------ RECORDS FOR THE EXERCISE ------
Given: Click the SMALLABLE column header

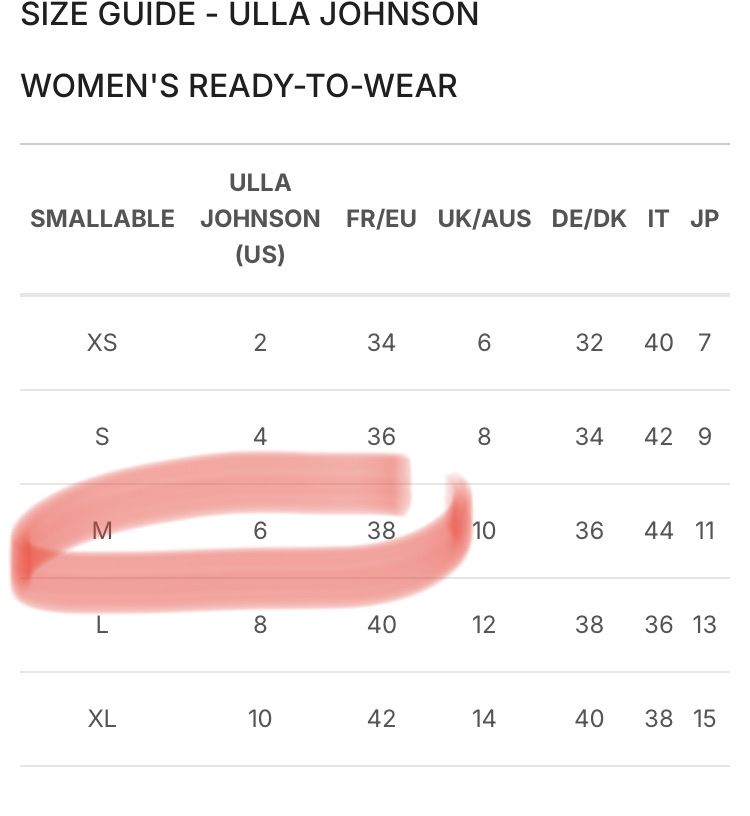Looking at the screenshot, I should click(103, 219).
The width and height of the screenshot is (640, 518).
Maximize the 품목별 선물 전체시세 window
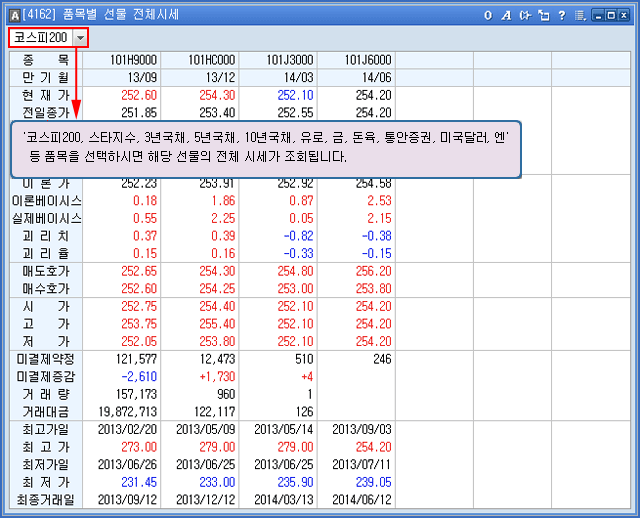pyautogui.click(x=610, y=16)
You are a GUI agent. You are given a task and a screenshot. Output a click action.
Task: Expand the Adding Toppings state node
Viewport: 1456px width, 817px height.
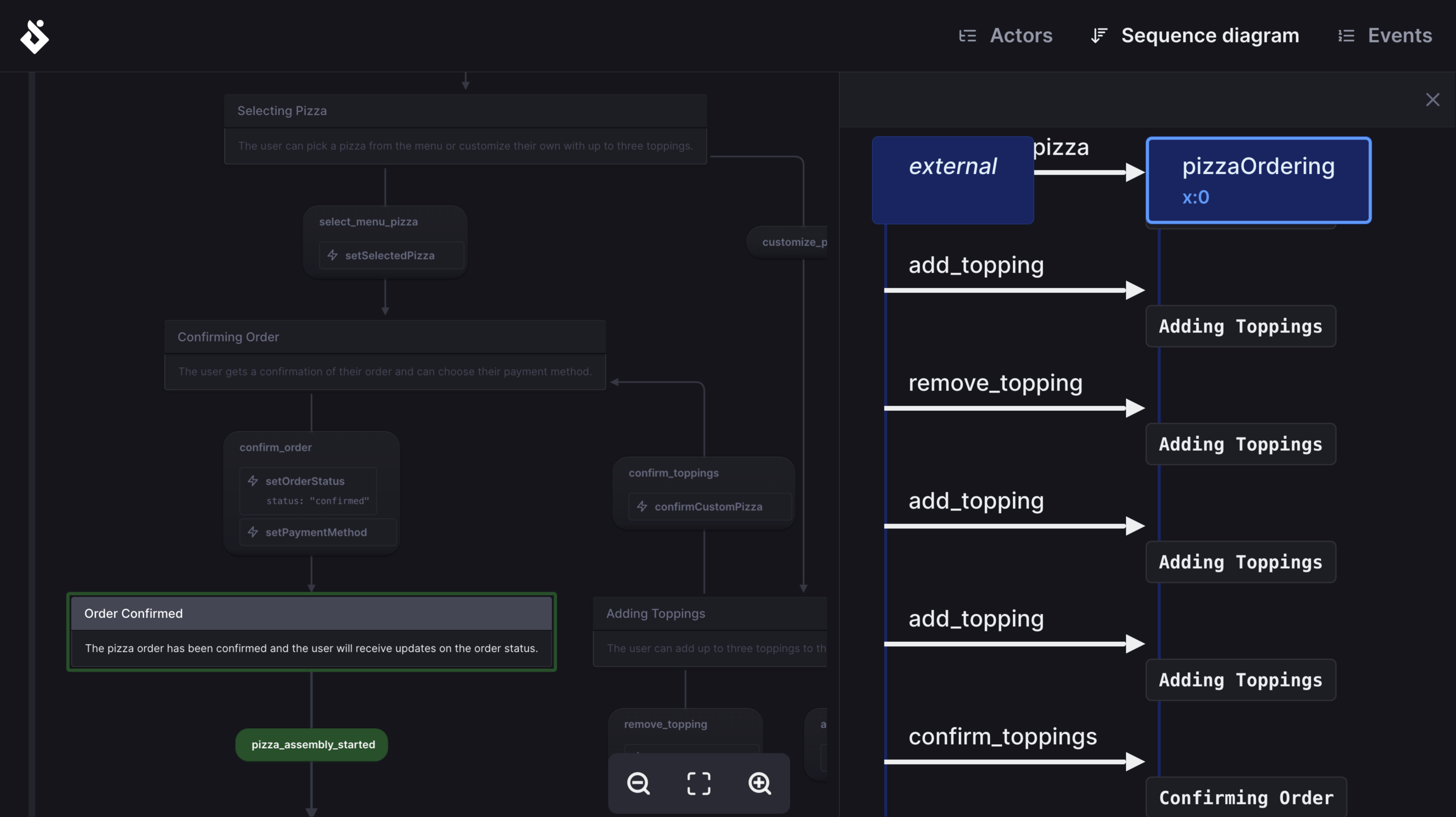pyautogui.click(x=655, y=613)
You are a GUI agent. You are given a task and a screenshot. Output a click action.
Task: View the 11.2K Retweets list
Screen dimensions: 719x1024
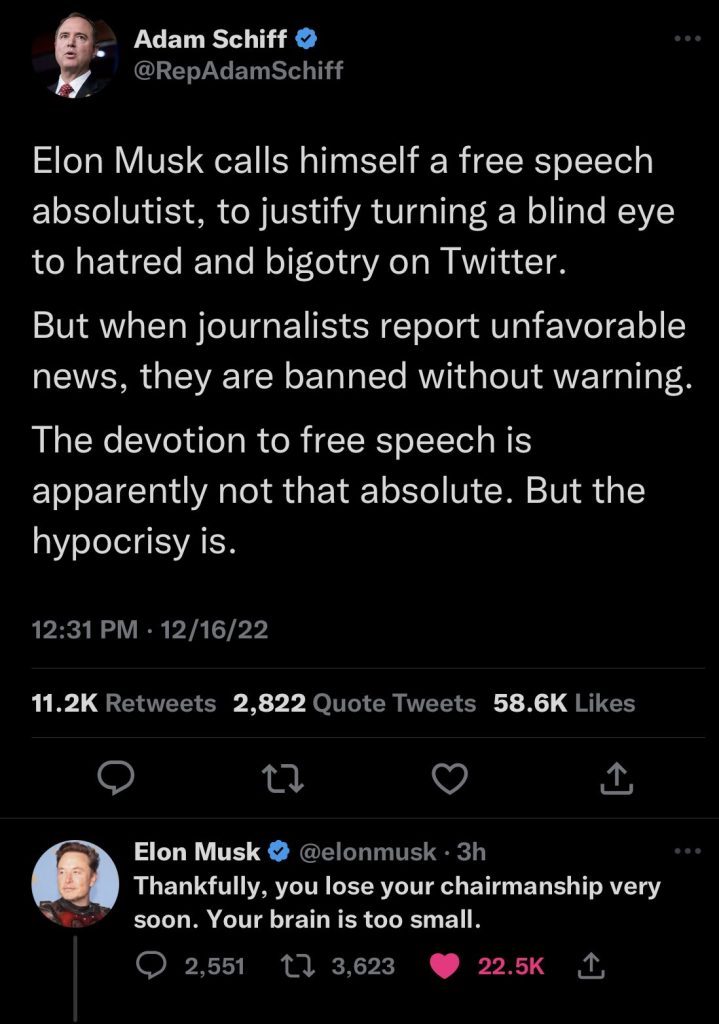click(124, 703)
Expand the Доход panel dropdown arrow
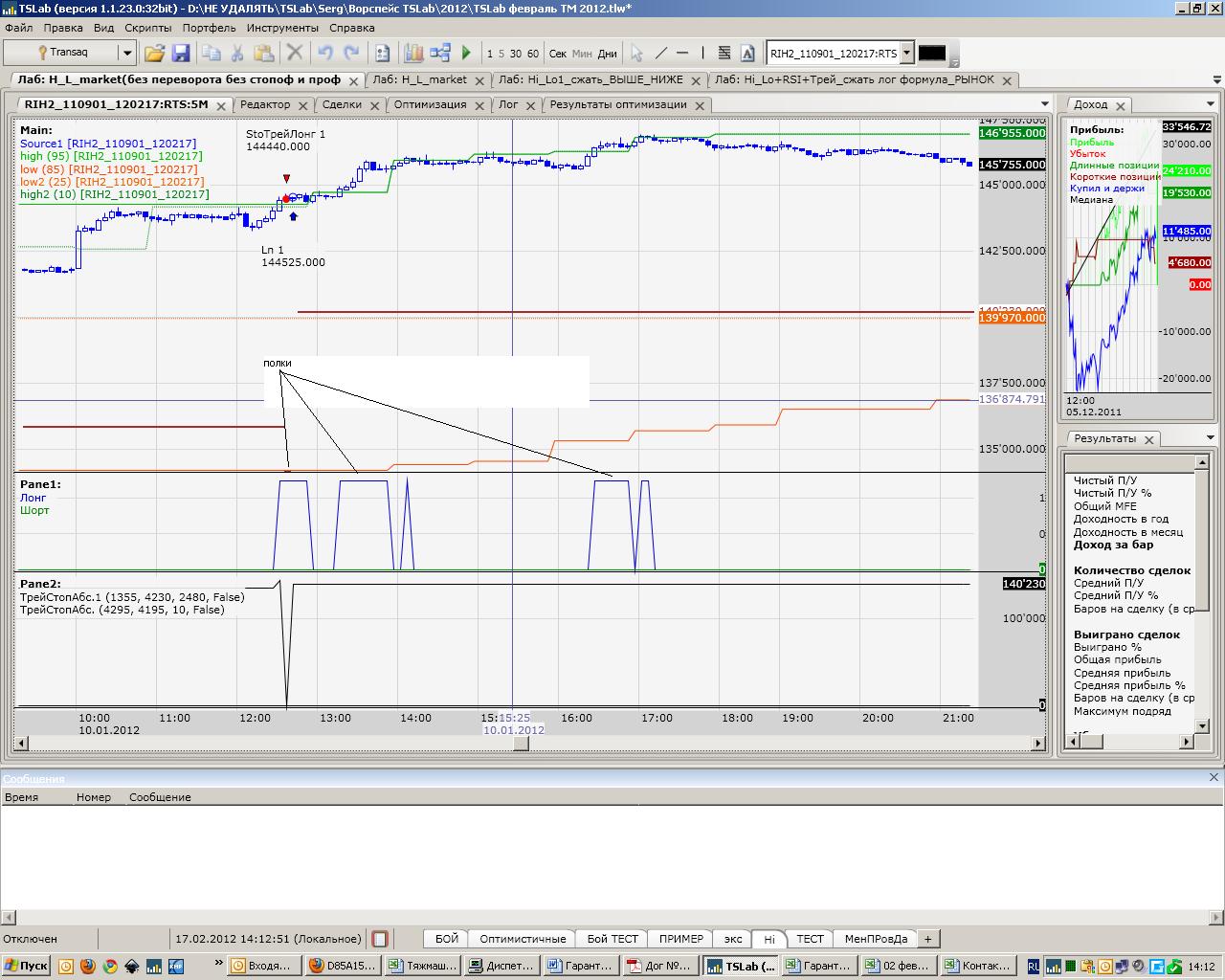Viewport: 1225px width, 980px height. [1210, 104]
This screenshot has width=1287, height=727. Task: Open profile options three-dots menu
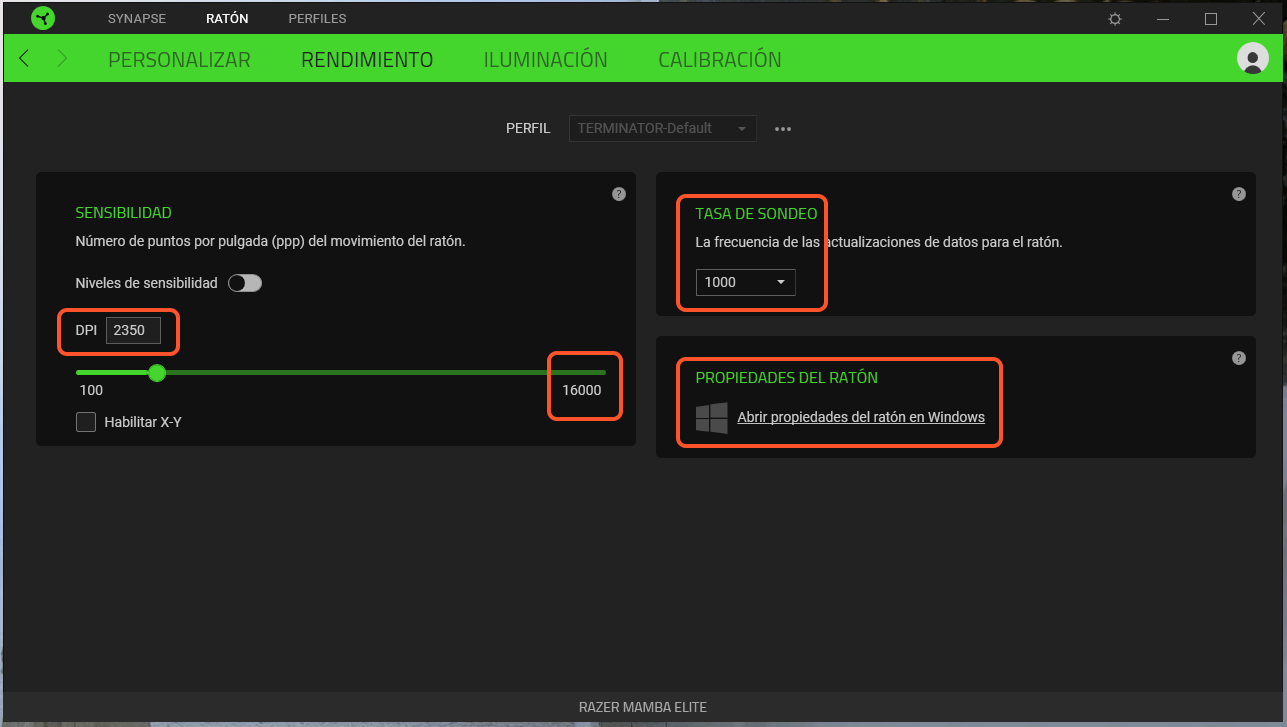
------
## DIRECTIONS FOR THIS TASK
Quote the entries in full. Any image among them is to be omitted from the copy.

## YOUR SOLUTION
Given: Click the SMALLABLE column header

Looking at the screenshot, I should click(103, 219).
The width and height of the screenshot is (640, 518).
Maximize the 품목별 선물 전체시세 window
pyautogui.click(x=610, y=16)
You are a GUI agent. You are given a task and a screenshot. Output a click action.
Task: Expand the Adding Toppings state node
Viewport: 1456px width, 817px height.
pyautogui.click(x=655, y=613)
You are a GUI agent. You are given a task and a screenshot. Output a click action.
Task: View the 11.2K Retweets list
Screen dimensions: 719x1024
click(124, 703)
Expand the Доход panel dropdown arrow
Viewport: 1225px width, 980px height. [1210, 104]
This screenshot has width=1287, height=727. Task: Open profile options three-dots menu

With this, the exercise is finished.